I believe this encourages dangerously false feelings of safety. They non-fannish world is by no means ignorant of the Net. The American Bar Association reports on defendants and prosecutors introducing evidence from their opponents' MySpace pages. The cochair of the Section of Litigation’s Technology for the Litigator Committee, says she regularly checks these sites when conducting due diligence: "I’m primarily looking for information that may affect credibility" One insurance company is using Facebook and Myspace pages to avoid paying claims for eating disorders. And in a series of cases which are far more parallel to the fannish, college students get increasingly agitated at campus police using Facebook to crack down on illegal activity, claiming that Facebook is for students only and non-students don't have a right to look at unlocked posts. In fact, 32% of students polled in 2006 by the Christian science Monitor actually claimed that it is illegal for prospective employers to look at unlocked Facebook posts. (This has quieted down as Facebook has become less student-centric in the last year.)

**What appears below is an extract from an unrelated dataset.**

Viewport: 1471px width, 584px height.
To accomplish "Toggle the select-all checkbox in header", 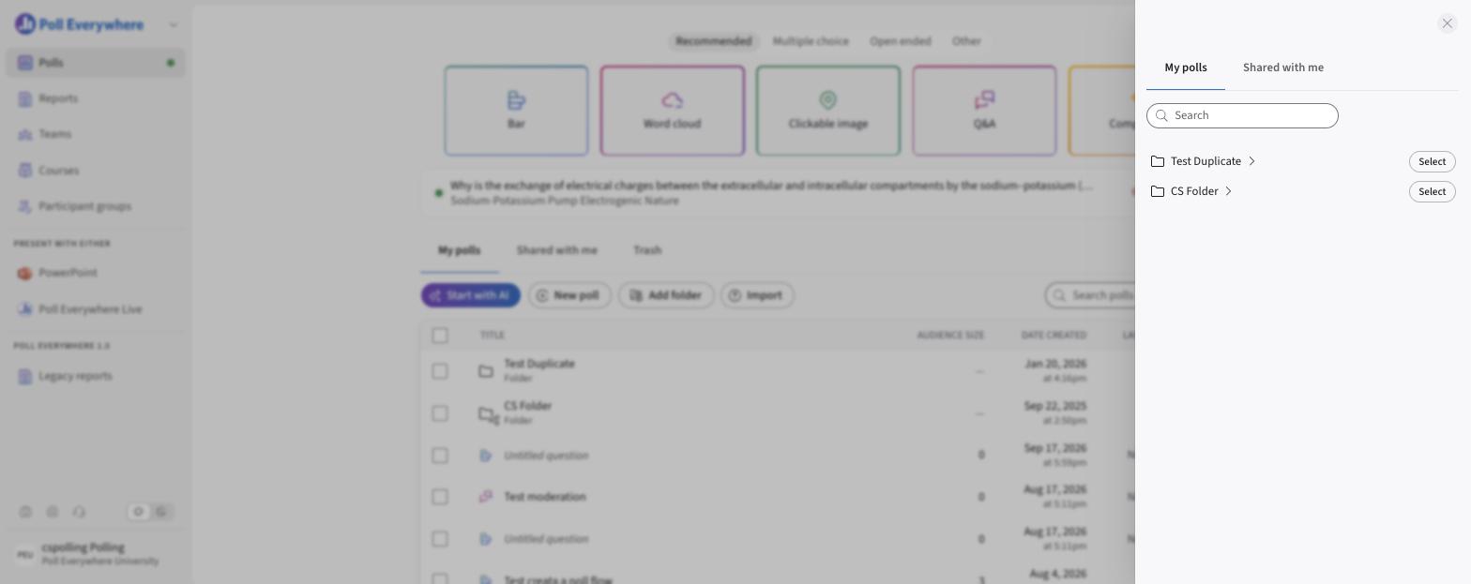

It's important to me that people understand just because the public square in which they are talking is in the geeky, fannish end of town doesn't mean it's not the public square. Anyone can be there: journalists, academics, hecklers, your mother, the CIA, your prospective employer, your ex-girlfriend. And to me, asking permission to make scholarly use of text which has been published, which has been spoken in the public square, which has been made available to the world is just reinforcing the myth that fandom's corner of the Internet is somehow hidden from the rest of the world.
no subject
Date: 2008-02-12 06:09 pm (UTC)Although I'm not sure how much applicability they have to the aca-fan debates (and at least some fans have told me heck yeah anything publicly posted is fair to quote in academic article no need to ask etc.)

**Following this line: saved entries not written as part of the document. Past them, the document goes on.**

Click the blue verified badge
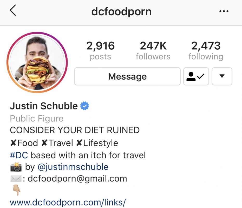84,106
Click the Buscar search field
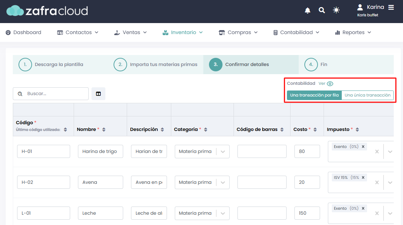The width and height of the screenshot is (403, 225). 51,94
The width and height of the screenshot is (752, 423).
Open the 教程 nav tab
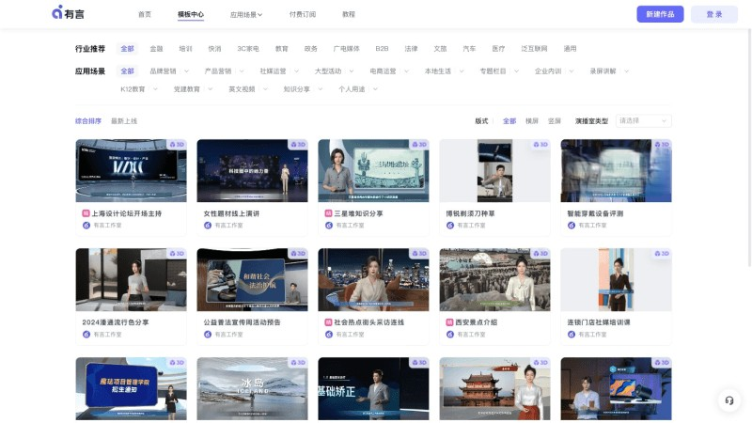349,15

Since almost all of the fics I have written about are by friends, I do ask, because of that relationship (I didn't ask when I was doing some analysis of archive language because it was a totally different situation).
I don't ask to reinforce the myth: I ask because of that relationship.
I think many of us who think asking is important are doing it because we know we are likely to be working with stuff from friends or friends or friends (I've just added new friends because of my current project on the racist imbroglios--I followed links, was reading, and did not just wish to yank a quote and then leave--I wanted to learn more from the anti-racist fans, wanted to read their journals on a regular basis, start to establish that relationship).
OTOH recently it took me months to get an answer (the writer had RL problems and wasn't checking fan stuff, which is totally fair, I do it myself)--at that point, I was asking: is it totally unfair to go ahead without permission? (I got lambasted in one discussion where I was trying to talk about this as an evil oppressive academizing type--and really, that irked me mostly because I had not done anything, not even written the paper, was trying to talk about the complexity of issues). As it turned out, we're fine.
But....while I totally agree in many ways with your main point....but I'll probably still be asking.